Fed Chairman Powell says the fight against is inflation is far from over.
Good morning. At last year’s Jackson Hole symposium, I delivered a brief, direct message. My remarks this year will be a bit longer, but the message is the same: It is the Fed’s job to bring inflation down to our 2 percent goal, and we will do so. We have tightened policy significantly over the past year. Although inflation has moved down from its peak—a welcome development—it remains too high.
On a 12-month basis, core PCE inflation peaked at 5.4 percent in February 2022 and declined gradually to 4.3 percent in July . The lower monthly readings for core inflation in June and July were welcome, but two months of good data are only the beginning of what it will take to build confidence that inflation is moving down sustainably toward our goal. We can’t yet know the extent to which these lower readings will continue or where underlying inflation will settle over coming quarters.

Records from a dataset

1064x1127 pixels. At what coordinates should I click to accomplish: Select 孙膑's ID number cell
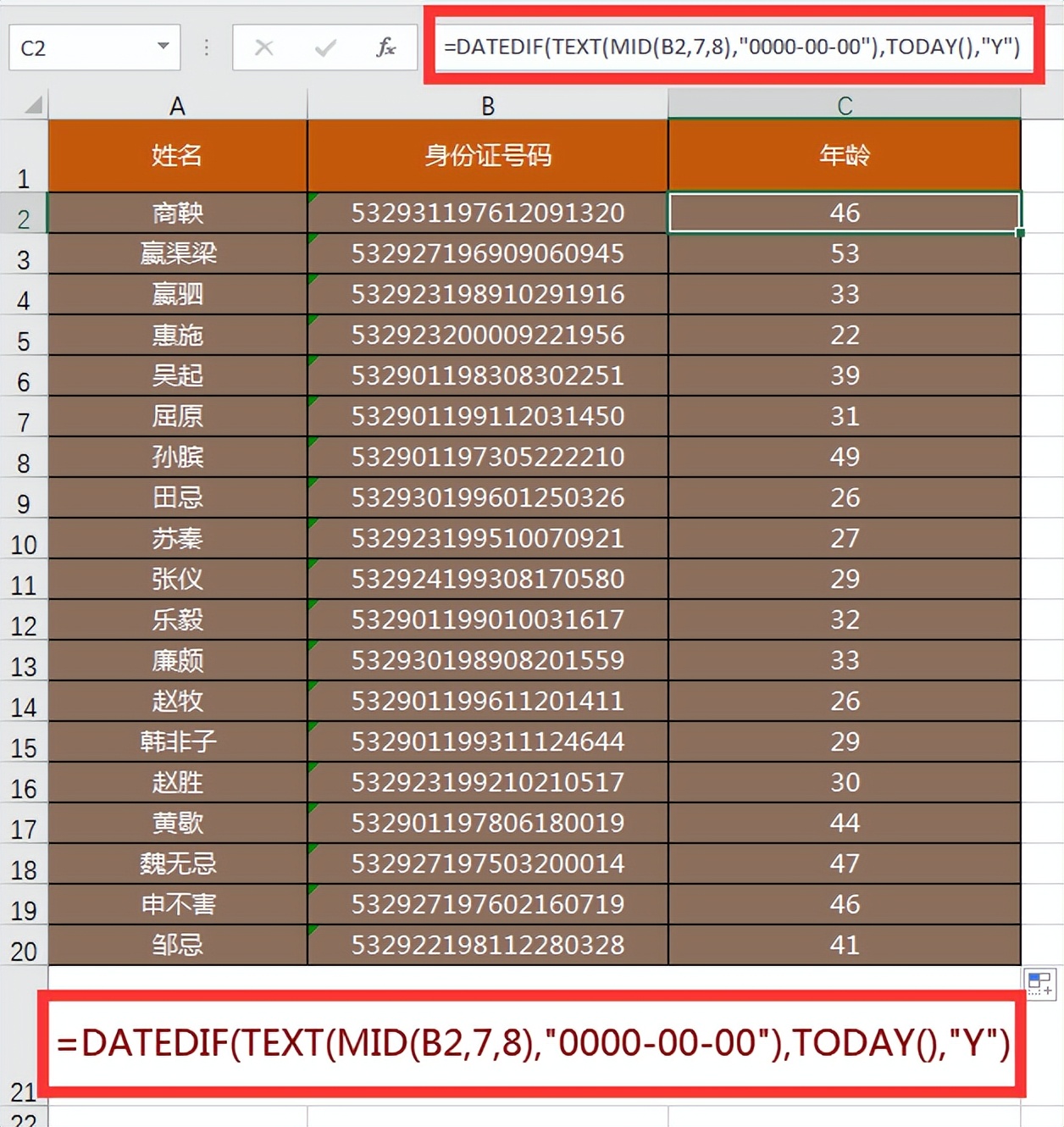(488, 457)
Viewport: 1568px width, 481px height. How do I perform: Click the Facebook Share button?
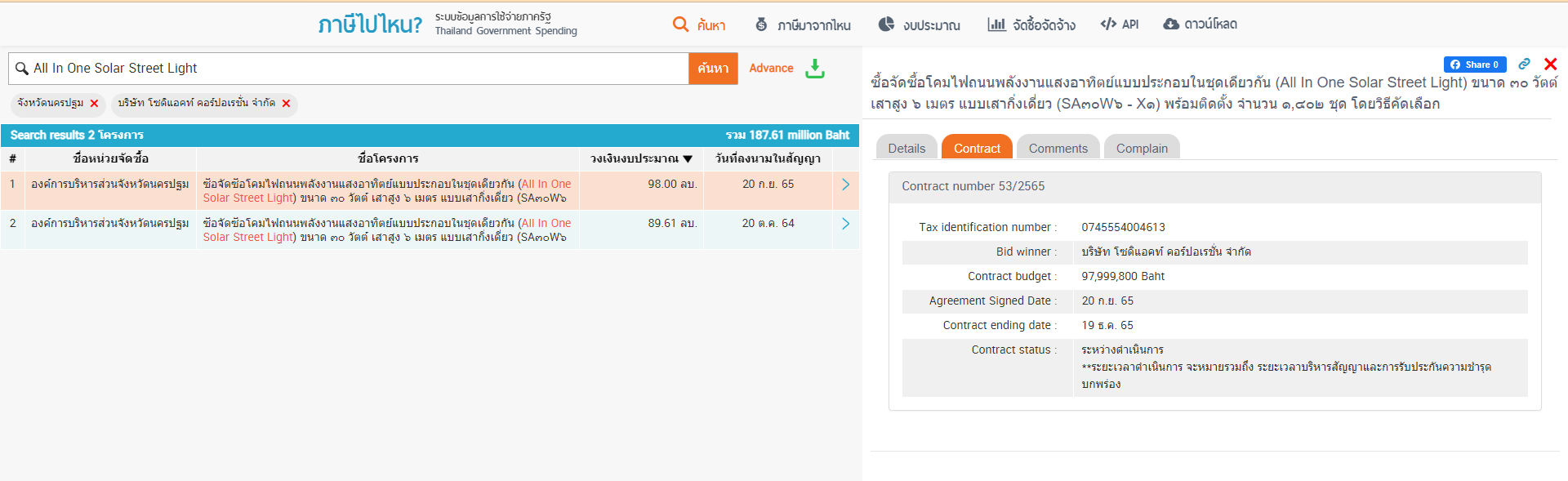point(1474,65)
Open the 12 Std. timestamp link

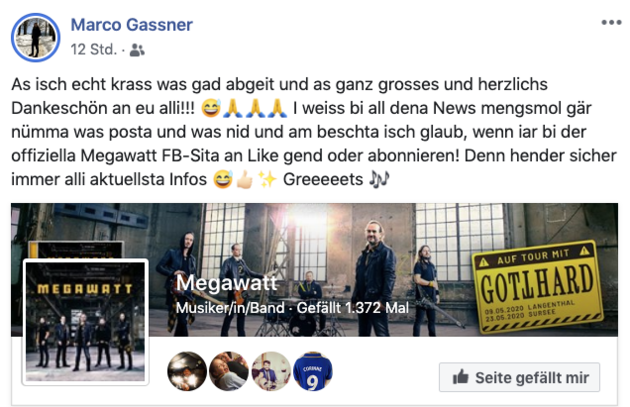94,50
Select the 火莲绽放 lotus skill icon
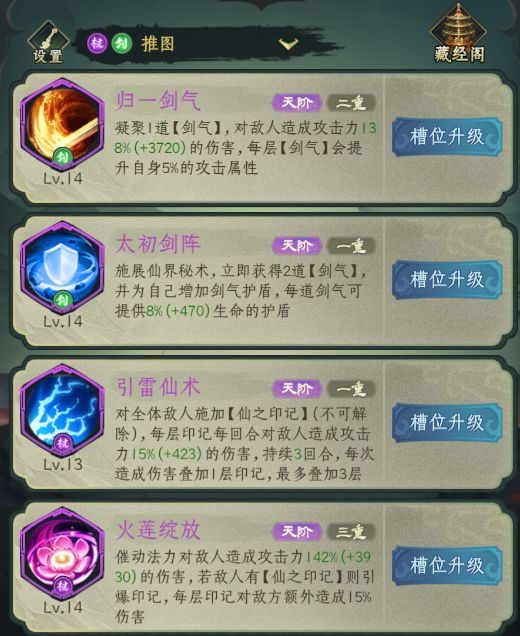This screenshot has height=636, width=520. click(62, 554)
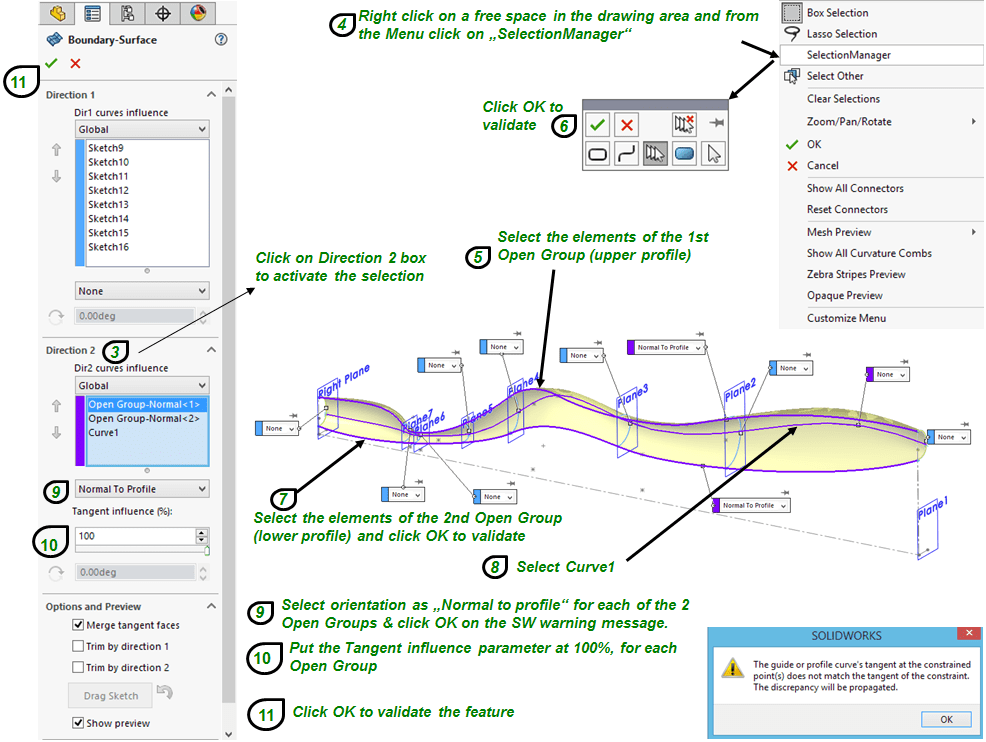Pin the SelectionManager toolbar
The image size is (986, 742).
click(716, 122)
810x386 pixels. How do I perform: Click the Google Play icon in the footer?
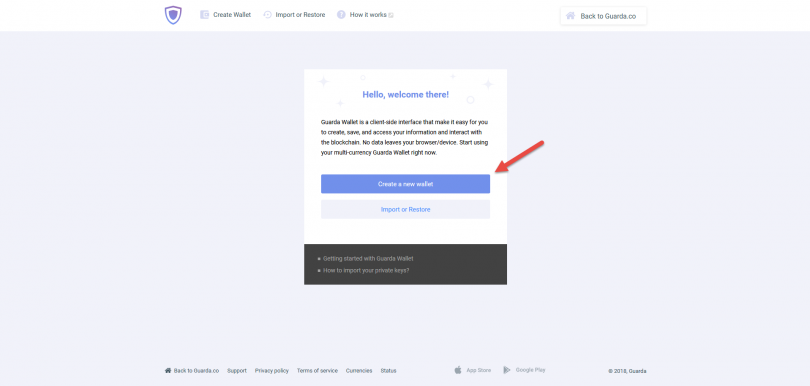pyautogui.click(x=507, y=370)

▸ **TASK SET**
1. Using the inflation speech excerpt, say whether each statement agrees with it: (a) Core PCE inflation peaked at 5.4 percent in February 2022. (b) The remarks this year are shorter than those given at last year's symposium. (c) Inflation remains too high. Answer yes or no for each and quote the words that decide it.
2. According to the inflation speech excerpt, to what level had 12-month core PCE inflation declined by July?
3. Transcribe the inflation speech excerpt from "On a 12-month" to "over coming quarters.".

▸ **SOLUTION LIST**
1.
(a) Yes: "core PCE inflation peaked at 5.4 percent in February 2022"
(b) No: "My remarks this year will be a bit longer"
(c) Yes: "it remains too high"

2. 4.3 percent

3.
On a 12-month basis, core PCE inflation peaked at 5.4 percent in February 2022 and declined gradually to 4.3 percent in July . The lower monthly readings for core inflation in June and July were welcome, but two months of good data are only the beginning of what it will take to build confidence that inflation is moving down sustainably toward our goal. We can’t yet know the extent to which these lower readings will continue or where underlying inflation will settle over coming quarters.